Tant que l'idée tourne dans votre tête, vous pouvez vous satisfaire d'impressions fugitives et de mots imprécis. Mais quand vous écrivez, c'est pour transmettre quelque chose à quelqu'un et cela vous oblige à être accessible. Vous devez trouver une expression claire, utiliser des mots exacts et une grammaire sans détour, de manière à soutenir le rythme de la lecture. Il vous faut épurer l'idée de tous les éléments parasitaires qui l'accompagnent et fermer les voies de traverse qui dérouteraient l'éventuel futur lecteur. Il faut choisir et sacrifier pour mieux dégager l'essentiel.

Quand vous écrivez et que vous déposez votre idée sur le papier, elle se sépare de vous et attend, immobile, votre jugement. Vous pouvez alors la contempler à distance et la critiquer comme celle d'une tierce personne, la comparer à votre intuition première et la corriger sans prendre de gants. Il peut même vous arriver de tout biffer et d'aller vous promener, parce que le seul fait d'écrire a mis en lumière l'inanité de ce que vous pensiez être une géniale intuition.

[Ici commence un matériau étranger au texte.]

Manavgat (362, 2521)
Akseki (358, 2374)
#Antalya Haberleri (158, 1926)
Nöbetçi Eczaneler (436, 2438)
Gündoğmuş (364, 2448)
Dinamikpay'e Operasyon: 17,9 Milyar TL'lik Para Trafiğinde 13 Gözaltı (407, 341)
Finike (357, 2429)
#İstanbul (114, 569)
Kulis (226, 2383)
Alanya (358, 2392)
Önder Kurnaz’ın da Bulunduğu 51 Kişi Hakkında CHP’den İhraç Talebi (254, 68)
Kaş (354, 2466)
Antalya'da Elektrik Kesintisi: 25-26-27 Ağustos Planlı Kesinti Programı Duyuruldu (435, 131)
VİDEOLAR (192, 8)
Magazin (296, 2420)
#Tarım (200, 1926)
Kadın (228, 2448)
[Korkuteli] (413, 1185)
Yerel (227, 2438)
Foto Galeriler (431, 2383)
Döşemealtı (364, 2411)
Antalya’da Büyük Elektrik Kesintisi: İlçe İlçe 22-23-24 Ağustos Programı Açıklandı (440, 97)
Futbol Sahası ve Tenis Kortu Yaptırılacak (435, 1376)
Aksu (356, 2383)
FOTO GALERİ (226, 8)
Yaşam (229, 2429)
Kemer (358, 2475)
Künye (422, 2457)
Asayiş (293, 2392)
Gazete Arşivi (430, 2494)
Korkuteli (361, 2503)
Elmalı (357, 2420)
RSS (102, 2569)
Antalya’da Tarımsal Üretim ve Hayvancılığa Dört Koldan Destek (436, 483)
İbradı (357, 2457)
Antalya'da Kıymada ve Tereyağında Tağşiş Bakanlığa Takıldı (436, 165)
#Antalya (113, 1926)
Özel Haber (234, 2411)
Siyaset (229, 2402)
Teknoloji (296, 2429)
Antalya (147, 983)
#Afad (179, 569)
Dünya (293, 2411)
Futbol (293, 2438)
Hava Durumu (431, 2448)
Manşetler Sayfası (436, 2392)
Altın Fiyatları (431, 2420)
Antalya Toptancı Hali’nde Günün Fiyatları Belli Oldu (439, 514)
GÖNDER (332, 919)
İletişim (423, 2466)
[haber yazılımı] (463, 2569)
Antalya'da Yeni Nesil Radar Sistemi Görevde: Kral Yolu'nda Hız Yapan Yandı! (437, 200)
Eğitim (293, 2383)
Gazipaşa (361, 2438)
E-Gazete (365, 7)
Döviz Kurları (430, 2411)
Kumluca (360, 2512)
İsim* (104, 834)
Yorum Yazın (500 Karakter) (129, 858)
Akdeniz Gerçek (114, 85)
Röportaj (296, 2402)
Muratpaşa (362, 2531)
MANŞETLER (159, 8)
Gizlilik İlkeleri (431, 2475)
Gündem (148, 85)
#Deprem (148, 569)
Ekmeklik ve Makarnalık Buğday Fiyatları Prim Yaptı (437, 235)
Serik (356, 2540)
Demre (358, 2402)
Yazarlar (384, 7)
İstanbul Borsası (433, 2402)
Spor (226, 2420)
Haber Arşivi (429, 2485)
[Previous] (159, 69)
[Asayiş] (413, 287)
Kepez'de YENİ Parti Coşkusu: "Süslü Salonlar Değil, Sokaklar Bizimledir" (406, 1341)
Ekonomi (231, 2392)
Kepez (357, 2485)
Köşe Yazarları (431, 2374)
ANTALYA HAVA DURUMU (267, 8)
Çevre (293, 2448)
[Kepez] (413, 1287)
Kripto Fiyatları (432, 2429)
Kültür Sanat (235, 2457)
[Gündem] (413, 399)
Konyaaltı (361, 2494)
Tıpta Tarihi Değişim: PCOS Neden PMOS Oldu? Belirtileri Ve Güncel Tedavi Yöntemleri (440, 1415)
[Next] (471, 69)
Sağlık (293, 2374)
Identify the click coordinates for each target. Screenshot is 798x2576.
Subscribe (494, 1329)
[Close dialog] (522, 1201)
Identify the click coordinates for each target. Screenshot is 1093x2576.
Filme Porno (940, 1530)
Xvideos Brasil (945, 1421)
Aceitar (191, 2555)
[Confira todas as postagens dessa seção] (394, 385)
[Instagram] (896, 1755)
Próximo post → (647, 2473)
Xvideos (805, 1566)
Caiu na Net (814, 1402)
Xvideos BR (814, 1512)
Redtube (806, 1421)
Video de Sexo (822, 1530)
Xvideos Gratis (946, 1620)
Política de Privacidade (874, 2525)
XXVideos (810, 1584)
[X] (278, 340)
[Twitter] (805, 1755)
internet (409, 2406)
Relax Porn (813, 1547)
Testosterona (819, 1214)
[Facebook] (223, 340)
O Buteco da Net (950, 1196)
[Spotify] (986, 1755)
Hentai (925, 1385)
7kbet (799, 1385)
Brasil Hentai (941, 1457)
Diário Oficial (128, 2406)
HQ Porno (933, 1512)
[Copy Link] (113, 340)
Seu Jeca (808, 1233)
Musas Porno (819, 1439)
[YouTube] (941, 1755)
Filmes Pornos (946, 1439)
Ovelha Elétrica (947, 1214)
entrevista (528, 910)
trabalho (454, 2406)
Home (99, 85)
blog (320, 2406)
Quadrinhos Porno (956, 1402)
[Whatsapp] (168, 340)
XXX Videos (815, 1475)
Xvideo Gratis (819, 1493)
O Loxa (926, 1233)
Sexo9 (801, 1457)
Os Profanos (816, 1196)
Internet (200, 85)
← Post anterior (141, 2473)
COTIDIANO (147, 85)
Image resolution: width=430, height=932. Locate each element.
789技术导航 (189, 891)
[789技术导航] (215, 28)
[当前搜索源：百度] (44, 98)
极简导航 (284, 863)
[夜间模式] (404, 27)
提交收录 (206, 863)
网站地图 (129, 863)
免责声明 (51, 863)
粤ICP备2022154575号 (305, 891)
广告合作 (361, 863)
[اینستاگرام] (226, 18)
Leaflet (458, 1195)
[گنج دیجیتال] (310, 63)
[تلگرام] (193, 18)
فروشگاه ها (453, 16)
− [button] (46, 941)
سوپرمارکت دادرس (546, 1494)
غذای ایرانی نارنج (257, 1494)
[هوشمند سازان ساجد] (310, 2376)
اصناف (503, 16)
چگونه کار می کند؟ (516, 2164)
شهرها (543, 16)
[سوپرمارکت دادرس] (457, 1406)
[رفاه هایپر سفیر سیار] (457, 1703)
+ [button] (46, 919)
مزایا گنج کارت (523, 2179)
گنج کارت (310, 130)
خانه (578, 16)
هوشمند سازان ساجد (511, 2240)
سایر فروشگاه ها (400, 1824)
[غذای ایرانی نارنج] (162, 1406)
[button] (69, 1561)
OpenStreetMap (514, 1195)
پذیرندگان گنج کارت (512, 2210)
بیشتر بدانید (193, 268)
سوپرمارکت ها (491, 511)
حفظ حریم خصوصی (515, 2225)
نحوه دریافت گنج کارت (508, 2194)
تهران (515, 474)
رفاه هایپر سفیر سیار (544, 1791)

Il existe mille manières d'écrire. Certains, doués et chanceux, écrivent comme ils respirent, réglant sans même y penser toutes ces questions psycho-méthodologiques. D'autres, vous en êtes, remettent leur ouvrage cent fois sur le métier, au point que leurs articles sont constitués d'une suite sans fin de repentirs.

La difficulté se corse de ce que la longueur de votre texte est strictement fixée à 2750 caractères, signes et espaces, à dix près. Dès lors, vous êtes contraint à une cuisine inimaginable. Vous jonglez avec les mots, intervertissez les paragraphes, supprimez un adverbe, en modifiez un autre, remplacez un substantif par un synonyme plus court. Une jolie formule est devenue encombrante: vous la jetez. Une image amusante surgit du voisinage imprévu de deux mots: vous l'ajoutez. Il vous faut alors revoir l'équilibre de l'ensemble: la conclusion n'est-elle pas trop longue, ou l'introduction trop courte? Et ainsi de suite, cependant que l'heure tourne.

Et puis, peu à peu, malgré – certains diront «grâce à» – ces contraintes arbitraires, au fil des empoignades formelles et des incertitudes vaincues, vous voyez votre texte prendre forme et, du même coup, votre intuition d'origine devenir, enfin, une idée transmissible. Et l'article est réussi si le lecteur n'imagine rien de tout ce qui précède et pense que vous l'avez rédigé d'un seul jet.